Излюбленным доводом непрошенных «союзников» научного знания из среды богословов являются рассуждения в духе теории «двойственной истины». В свое время эта теория была развита передовыми мыслителями Ибн Синой (Авиценной, около 980–1037), Ибн Рошдол (Аверроэсом, 1126–1198) и другими, стремившимися вырвать науку из цепких лап церкви и обосновать ее право на самостоятельное существование. Богословие и научное знание выделялись упомянутыми учеными и философами в различные области, причем без взаимного вмешательства разума и веры в дела друг друга. Таким образом провозглашалось, что наука и религия имеют каждая свою истину, и это в мрачной обстановке средневековья объективно способствовало освобождению научной мысли от религиозных оков. Однако уже очень скоро церковники выдвинули свою интерпретацию теории «двойственной истины», повернув ее на защиту веры от дерзких поползновений разума. Так, теолог Фома Аквинский (1225–1274), на труды которого в значительной мере опирается нынешний католицизм (а втихомолку в какой-то степени и православие), утверждал, будто «наука не должна противоречить религии, но при этом она настолько же ниже религии, насколько человеческий разум ниже божественного». Именно такое истолкование старой теории «двойственной истины» и берется сейчас на вооружение церковниками всех направлений, дабы всемерно возвеличить религиозную веру и унизить научное знание.

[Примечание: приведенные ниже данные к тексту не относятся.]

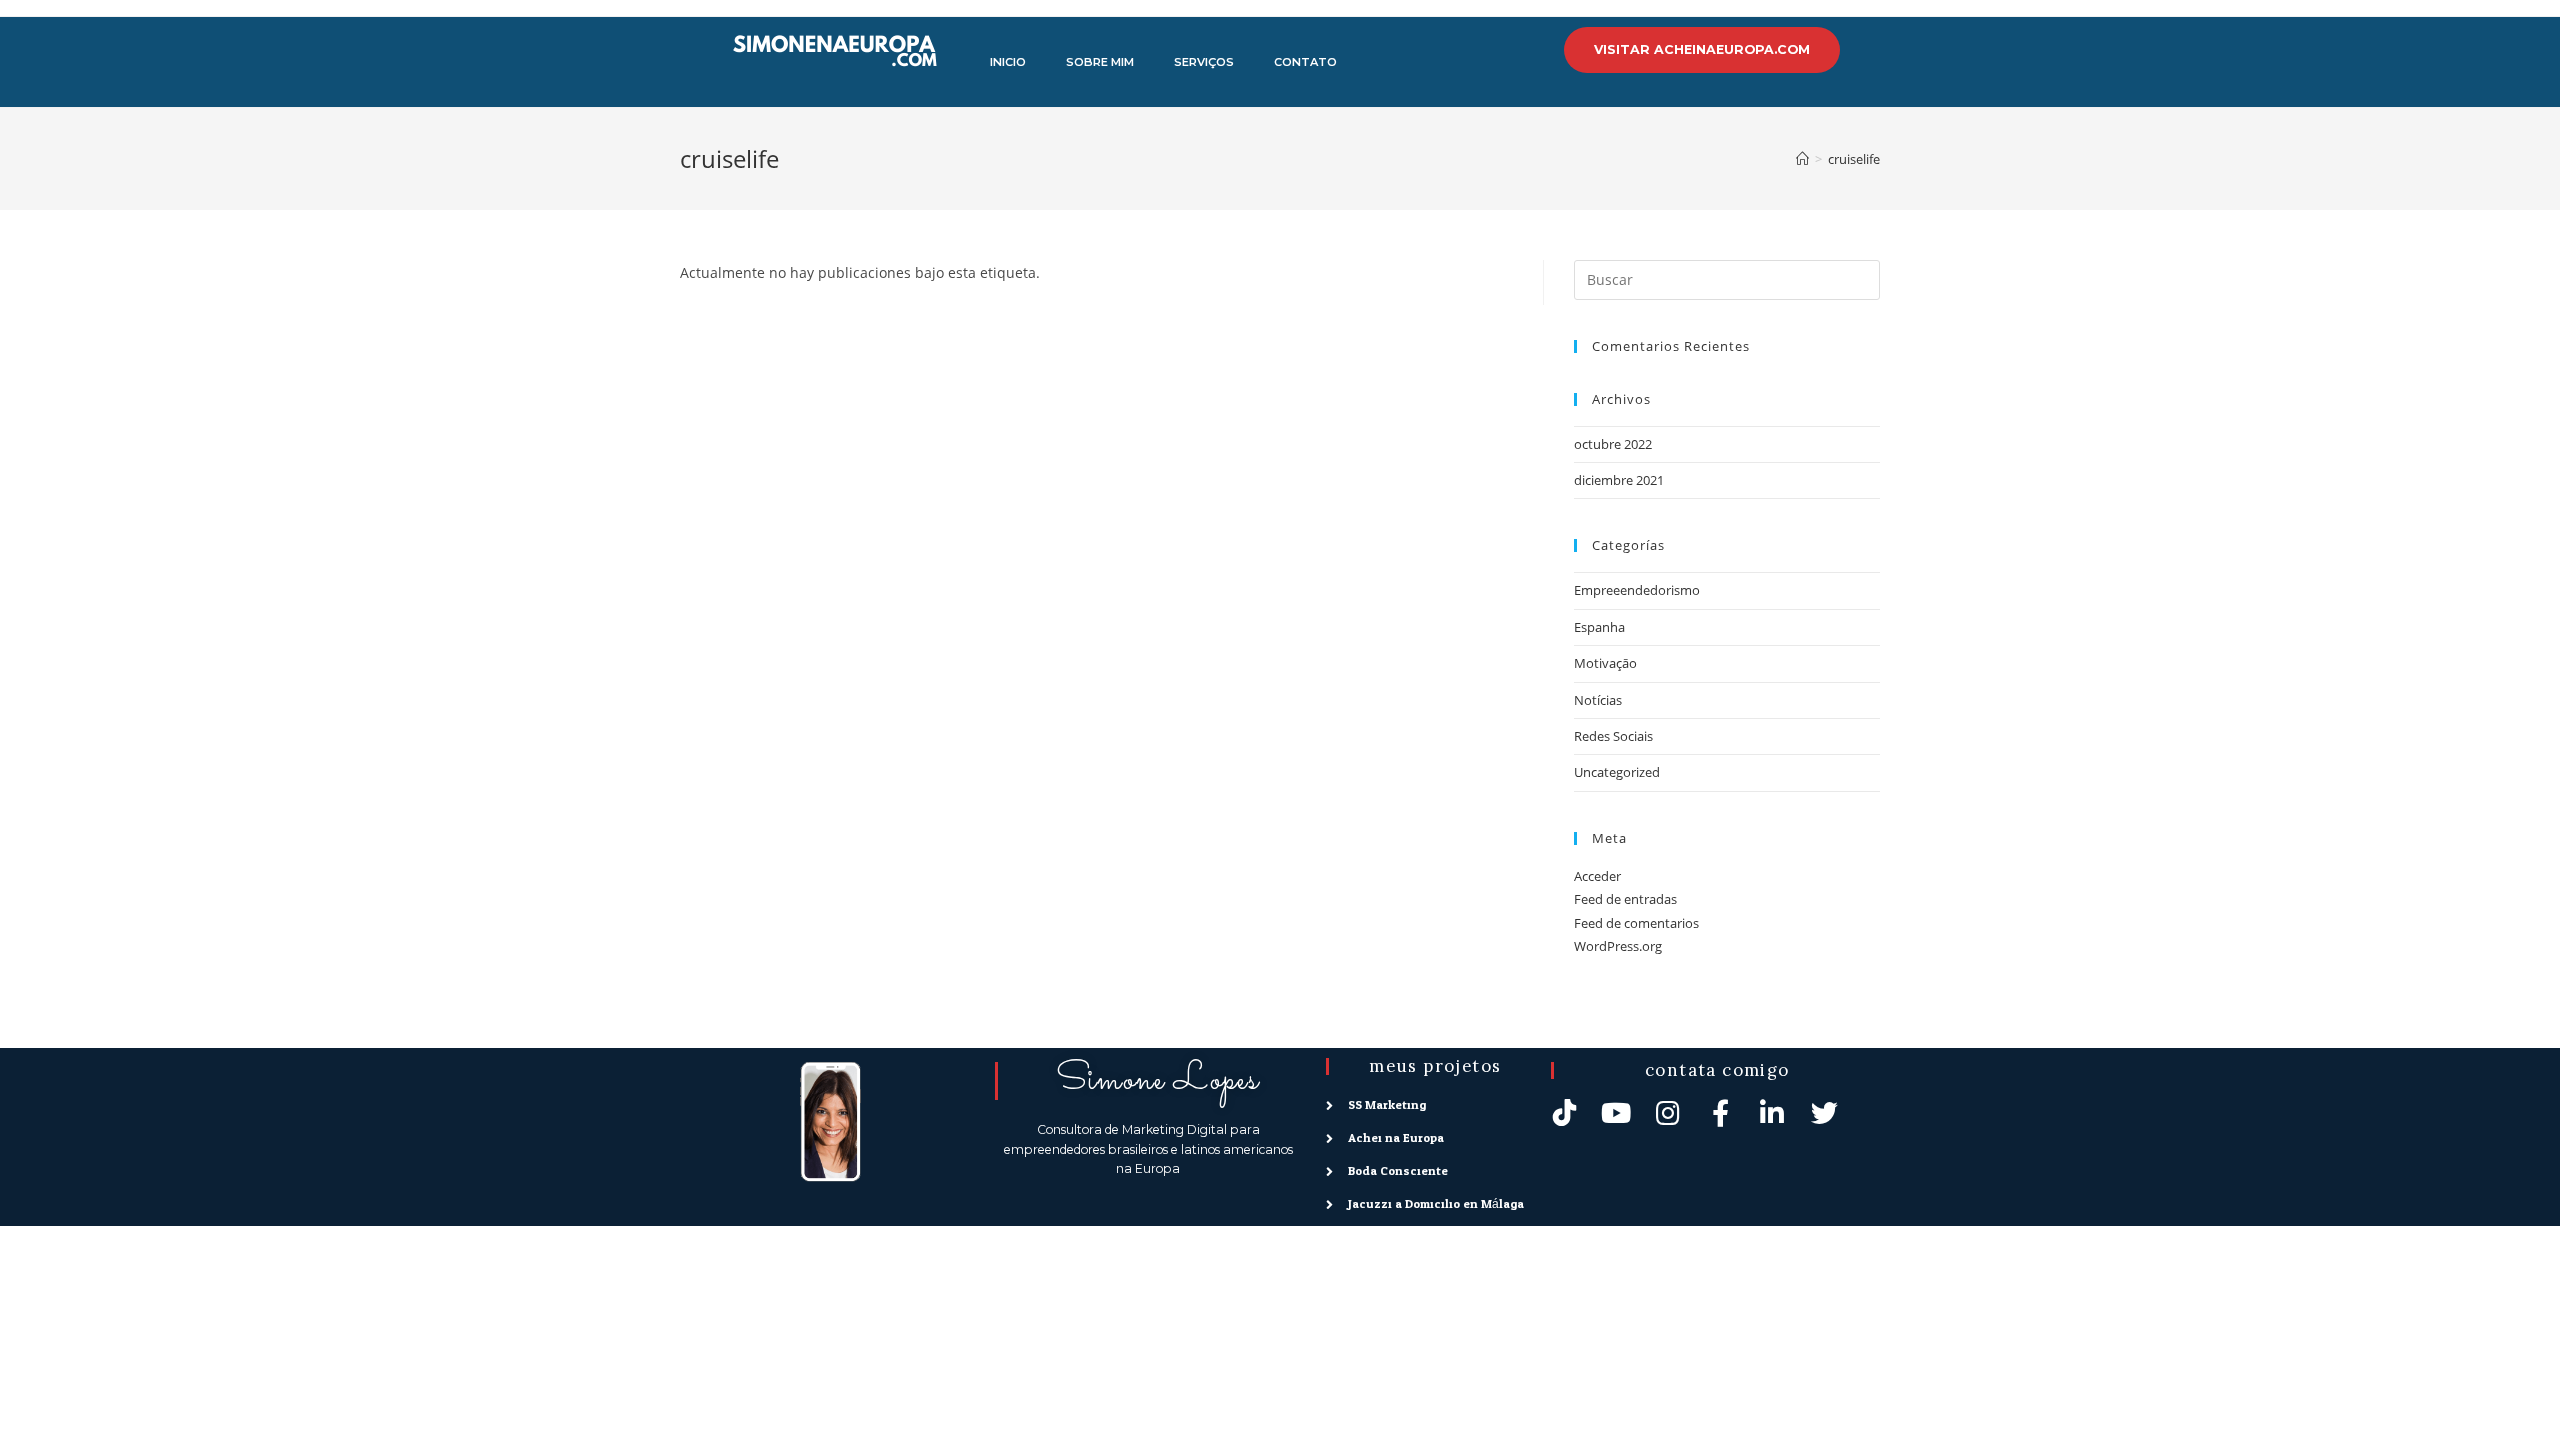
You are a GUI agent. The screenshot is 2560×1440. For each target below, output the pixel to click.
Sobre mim (1100, 62)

На вооружении современных церковников
«У науки есть свои пределы, — заявляют, например, теперешние православные богословы, — наука занимается только тем, что человек видит и осязает, что слышит или о чем может умозаключать, исходя из того, что видит и наблюдает. Но есть другая область, область другого, особого знания — это область веры. Кроме видимого мира есть мир невидимый, лучи из которого своими отблесками доходят и до представителей беспристрастной науки. Вера открывает перед нами мир духовный, мир вечный, отвечая запросам нашей мысли…» Если верить авторам подобных рассуждений, то оказывается, что религия по существу не противоречит науке, каждая из них занимается своим делом, но при этом религиозная вера обладает истинным, абсолютным знанием, а научная мысль — лишь весьма приблизительным, относительным и малозначащим.
Все награды, утверждает митрополит Николай, в том числе и от изучения наук, это земные награды, и остаются они в этом мире (который, согласно учению религии, преходящ и ничтожен по сравнению с вечным потусторонним миром). «Наш разум ограничен, он не может привести нас к царству божию». Эта ограниченность якобы сказывается и в земных делах. Так, «медицинская наука придумывает все новые и новые способы лечения телесных болезней (такой факт все-таки не отрицается! —
Баптистский вариант теории «двойственной истины»
Подобные же взгляды развивают у нас и баптистские проповедники. У человека, говорят они, есть дух, душа и тело. Дух представляет собой центр богопознания, здесь обитает сам «всевышний». Душа — это центр самопознания, поскольку в ней присутствует наше собственное «я». Наконец, тело, к которому относится все чувственное, служит центром миропознания (включая сюда науку). Нетрудно заметить, что изложенная схема является по сути своей одним из вариантов теории «двойственной истины» в ее религиозном истолковании. Вопросам веры отводится свое место, вопросам науки — свое, причем научному знанию по занимаемому им положению приписывается более чем скромная роль.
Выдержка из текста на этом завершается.